In some months I see God pursuing me in the simplest ways – the smallest moments that make deep impressions and get written and counted in this journal of mine. But this month He has pursued me with the flash of the blazing sun and the splendor of the most magnificent wildflowers you’ve ever seen.
I’ve spent a lot of time at the baseball field. Atlanta’s doing pretty good, though we’re still making tough trade decisions and no where close to the post-season (but I digress..). Rome is the second-half division champ, which means more baseball in Rome for a few weeks. It’s like Groundhog day, but instead of seeing fall rushing in, summer’s going to take its slow sweet time leaving us. This is the part I love: when the sun starts to set just a minute earlier and a fall breeze barely rustles the highest leaves in the trees. We know it’s coming and our anticipation is full, but we aren’t ready to give up on lazy hot summer nights and wearing tank tops just yet.

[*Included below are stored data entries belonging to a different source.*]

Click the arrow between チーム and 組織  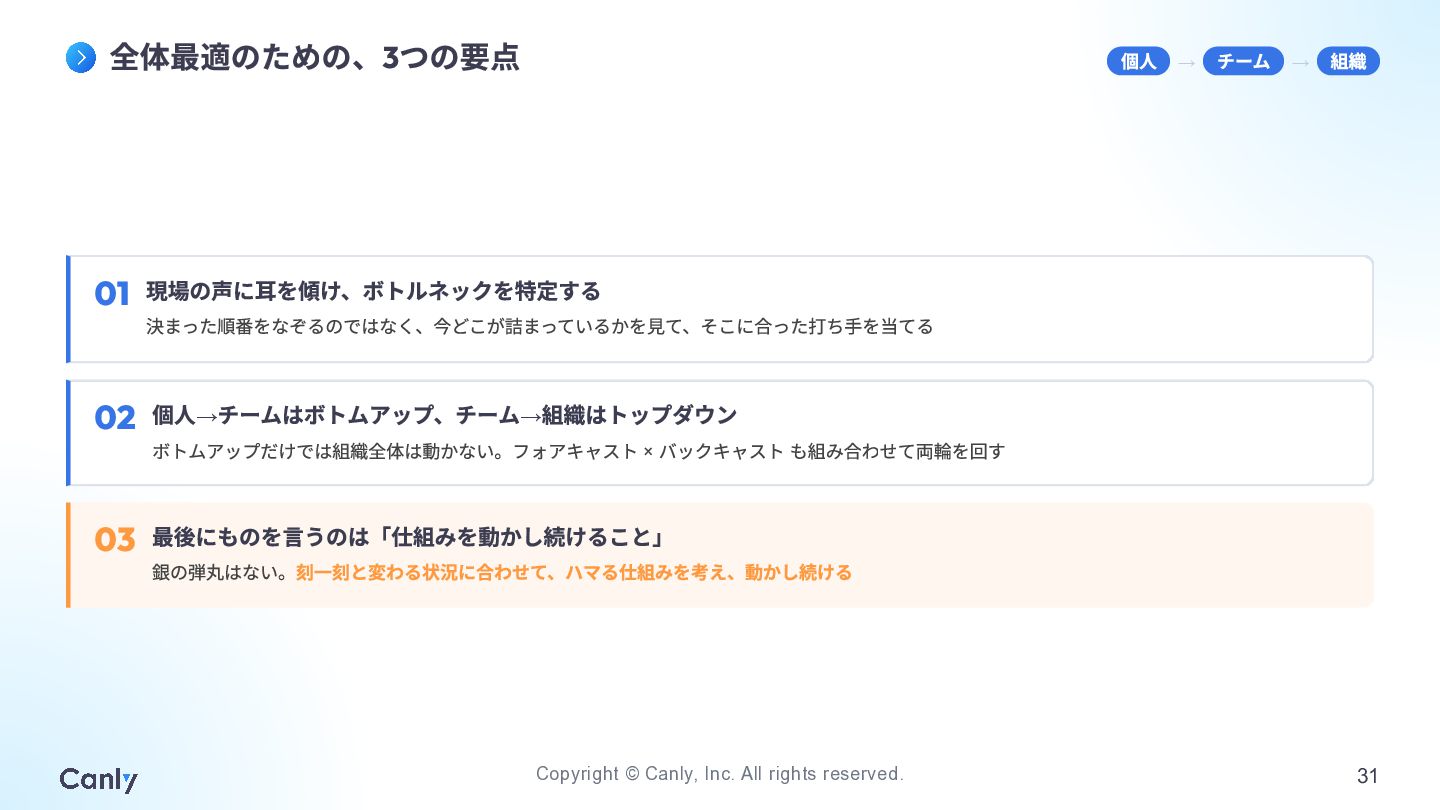pos(1300,63)
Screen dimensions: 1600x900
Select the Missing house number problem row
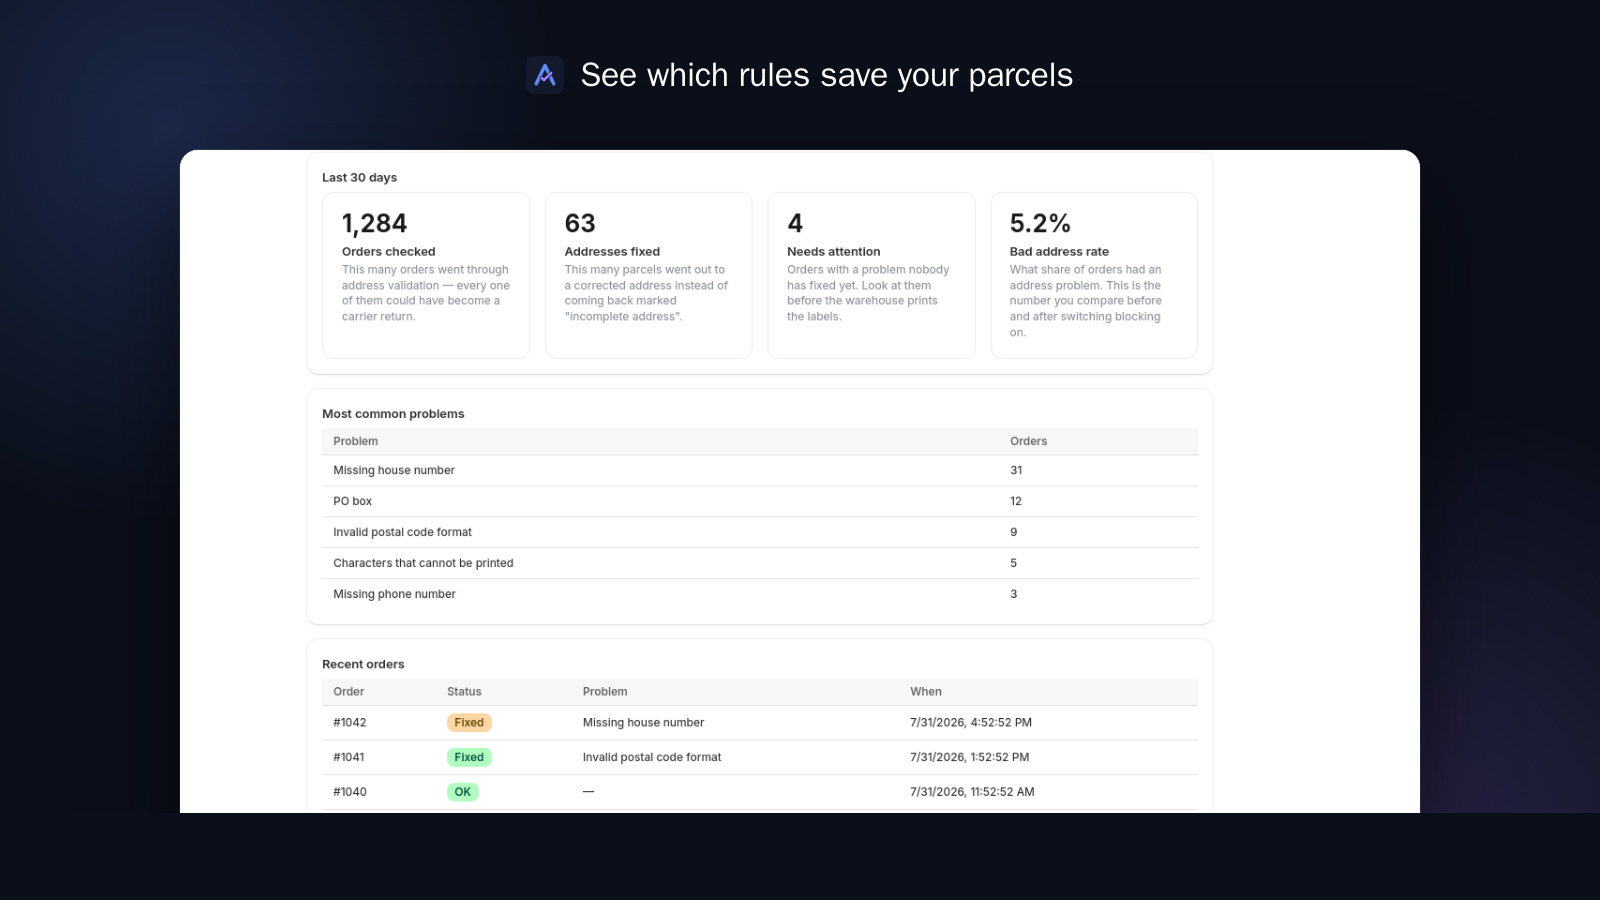[x=760, y=471]
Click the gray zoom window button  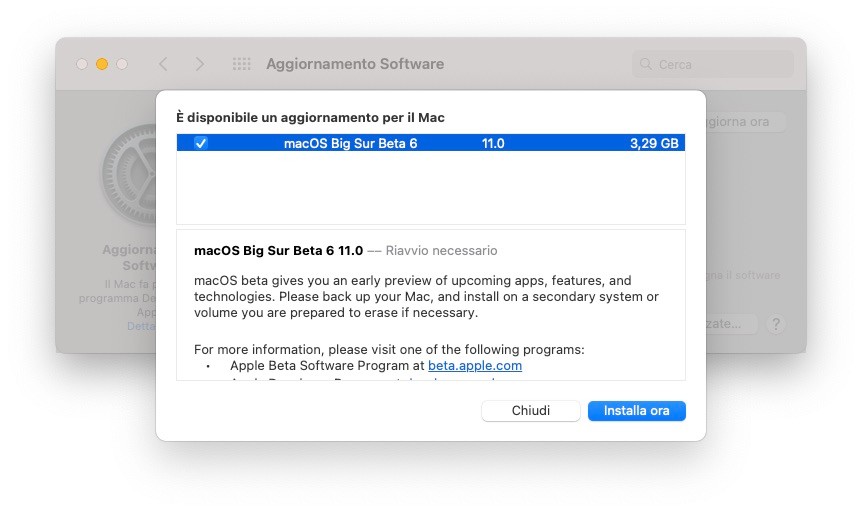click(x=122, y=64)
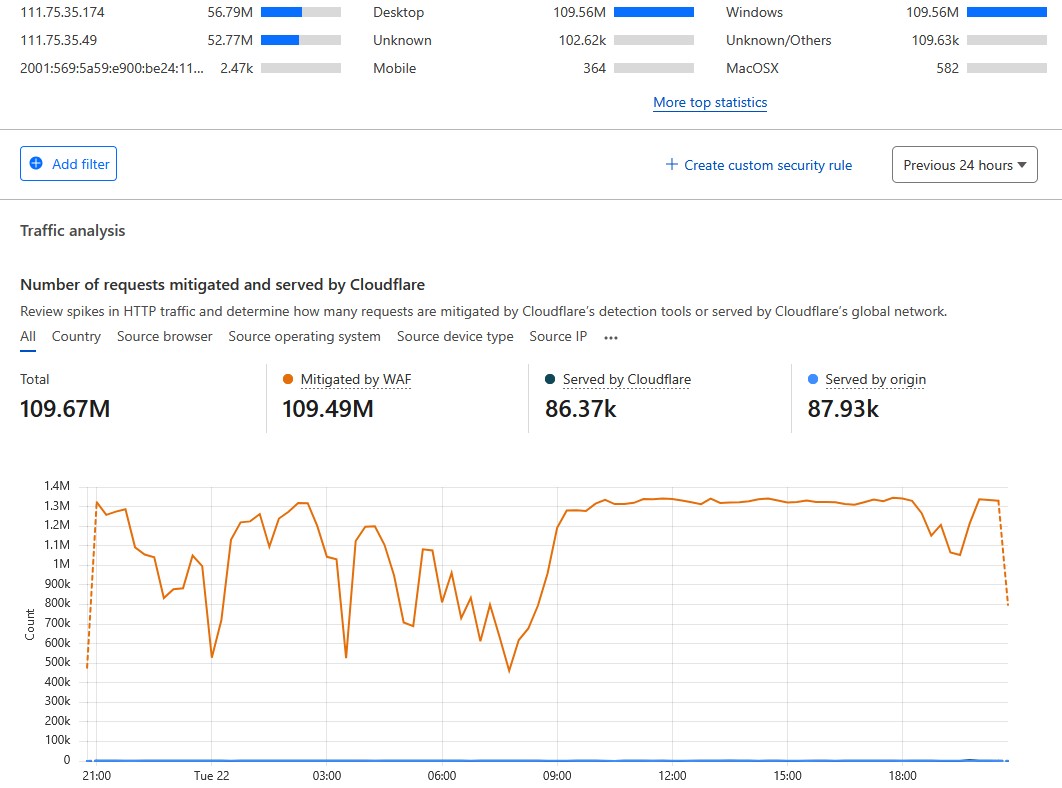Click the plus icon in Add filter
Screen dimensions: 1062x788
[37, 164]
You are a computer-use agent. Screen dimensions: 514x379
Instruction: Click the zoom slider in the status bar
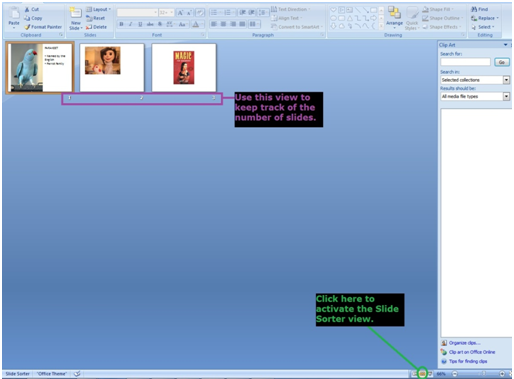pos(478,374)
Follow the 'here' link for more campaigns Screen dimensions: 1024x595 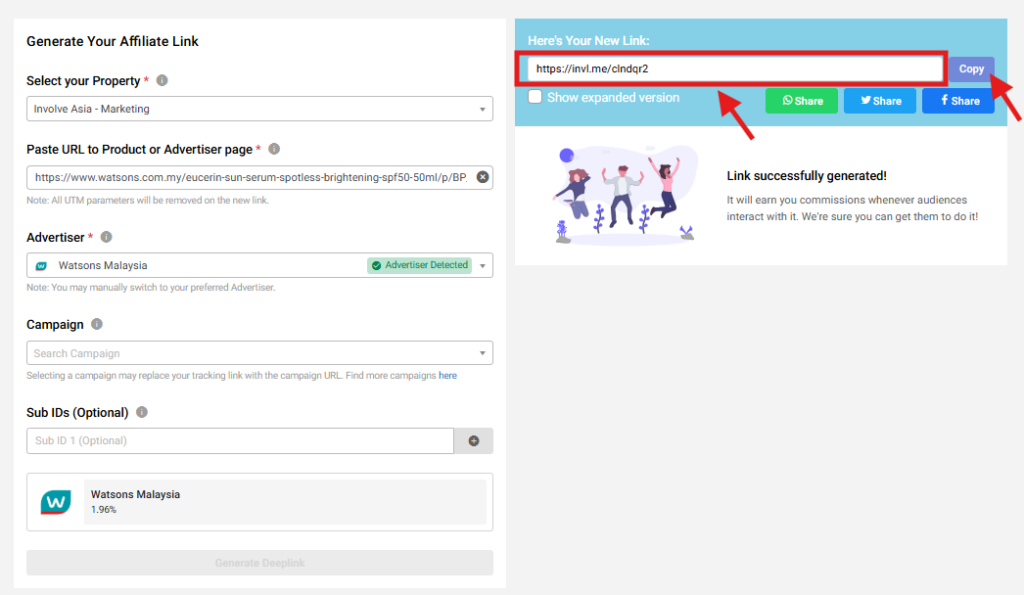click(447, 376)
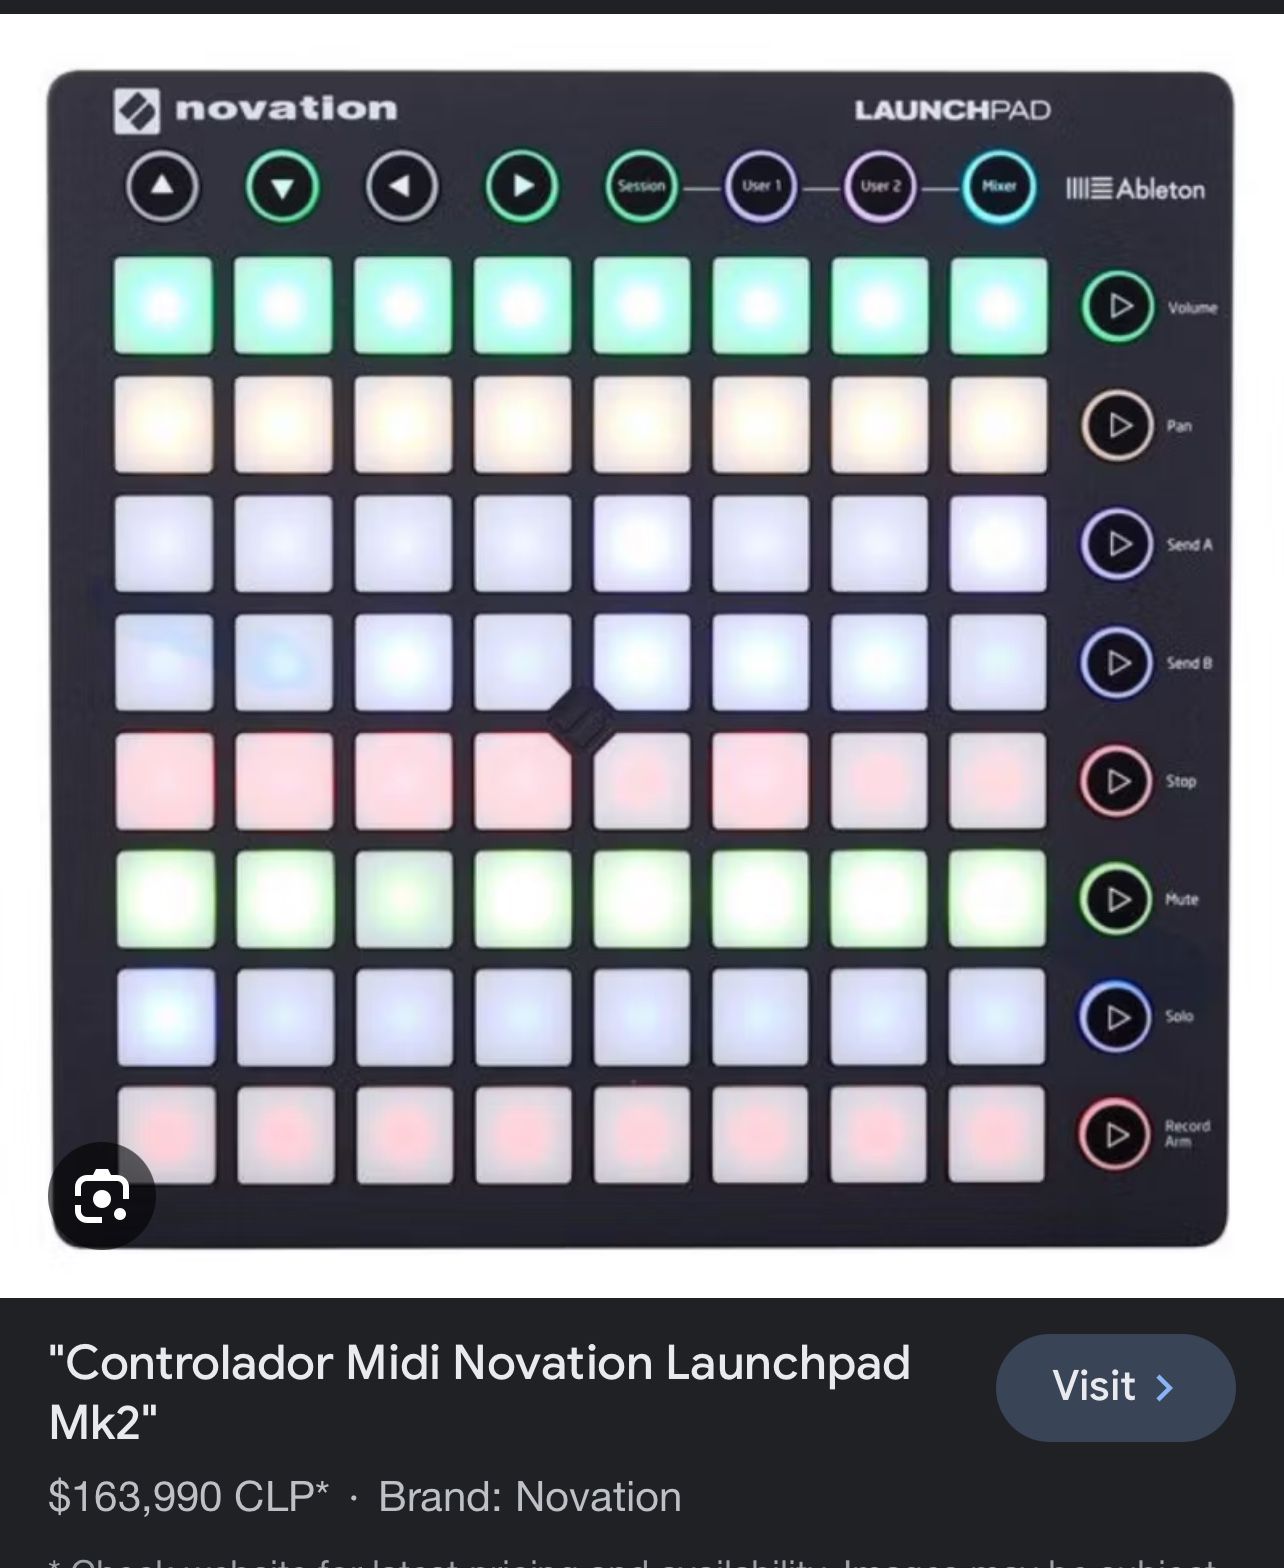This screenshot has width=1284, height=1568.
Task: Select the User 2 mode button
Action: (880, 186)
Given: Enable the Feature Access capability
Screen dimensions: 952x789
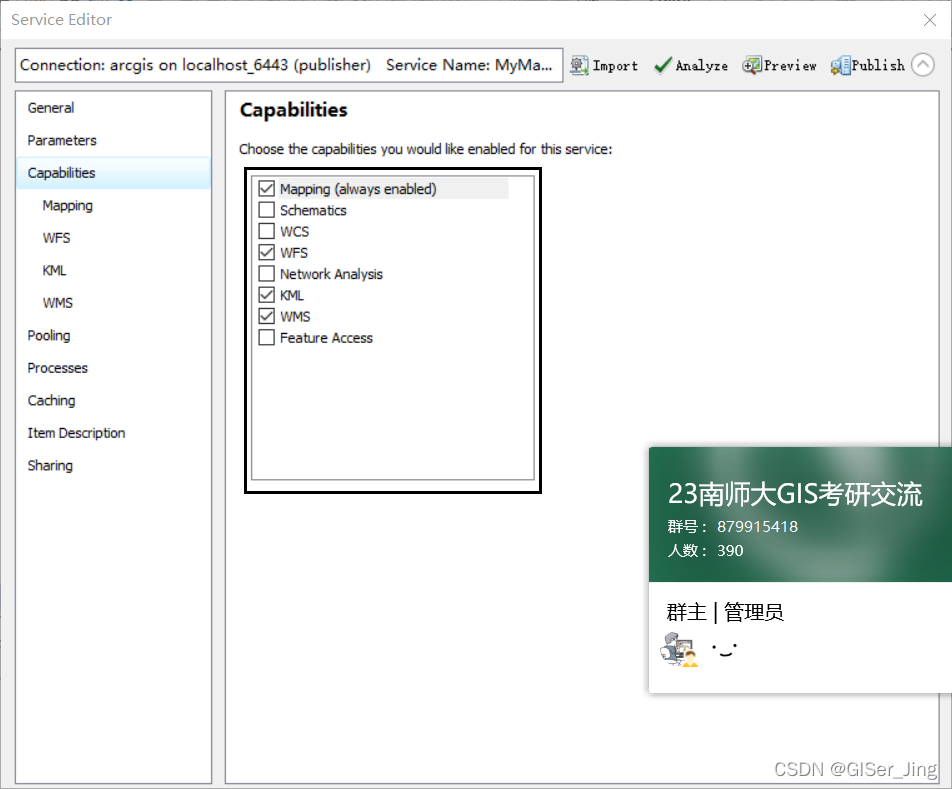Looking at the screenshot, I should [266, 338].
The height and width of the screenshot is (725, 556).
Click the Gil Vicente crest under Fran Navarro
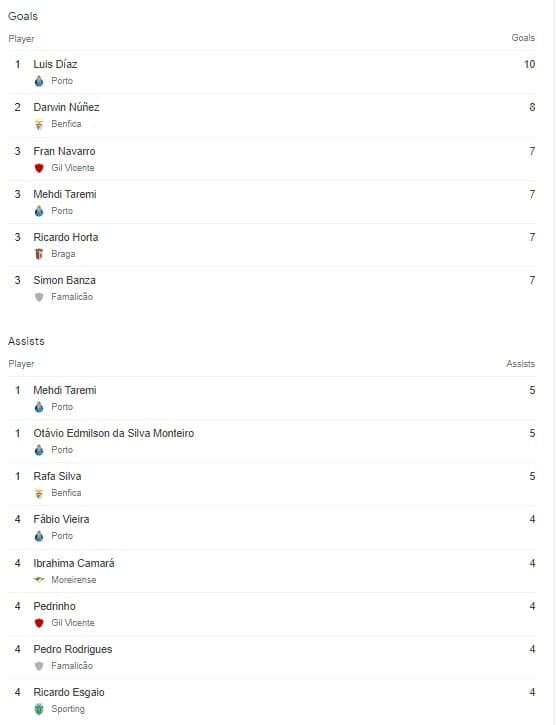pos(39,168)
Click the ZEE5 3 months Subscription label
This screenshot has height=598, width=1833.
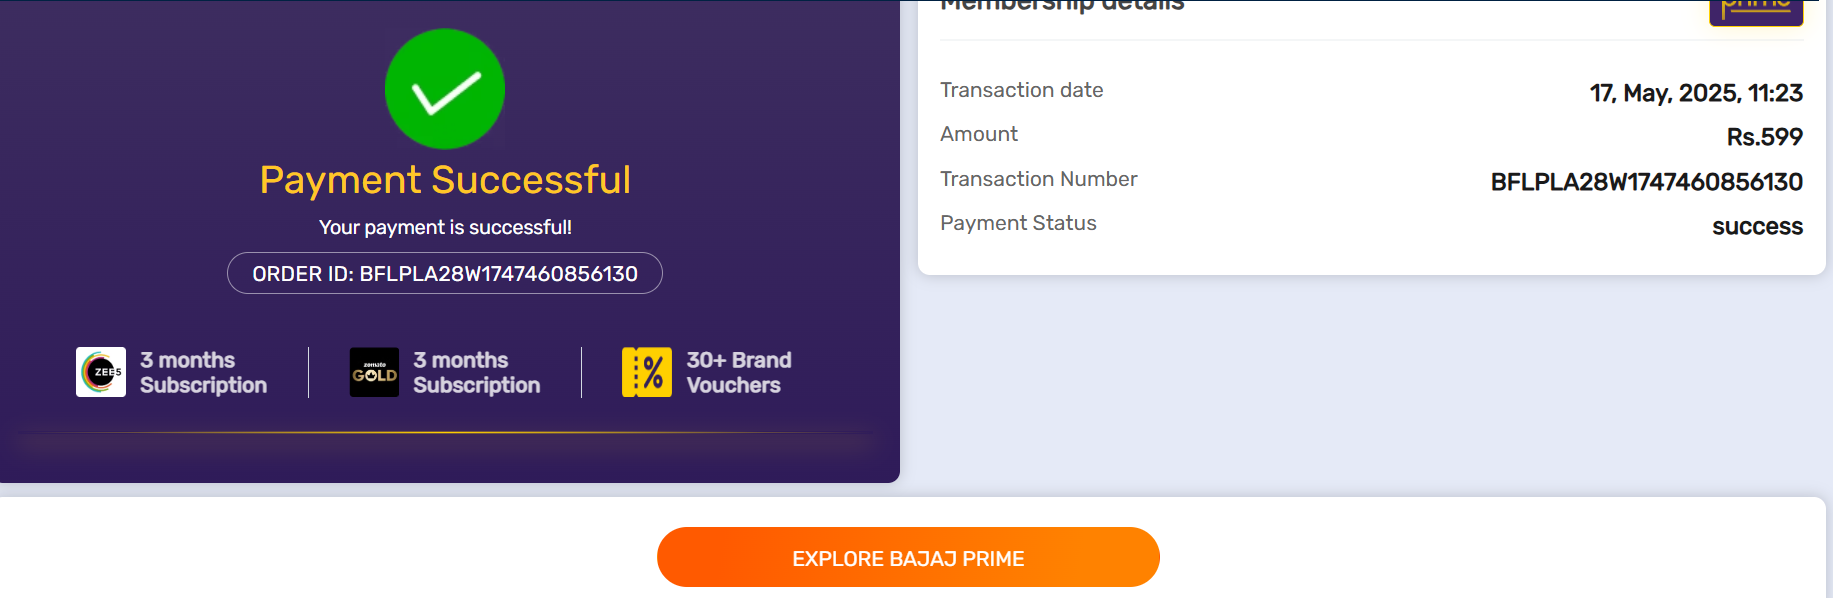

Running and yoga have become staples recently and I’ve stopped taking as many naps as I did in June and July. All of which simply proves that this body of mine is on the mend. Carving out time to be healthy and make healthy choices, both physically and spiritually, isn’t as easy as I’ve always been led to believe. It’s more like carving a masterpiece out of stone, like Winged Victory. It takes vision, forethought, upper body strength, and the right tools to persevere.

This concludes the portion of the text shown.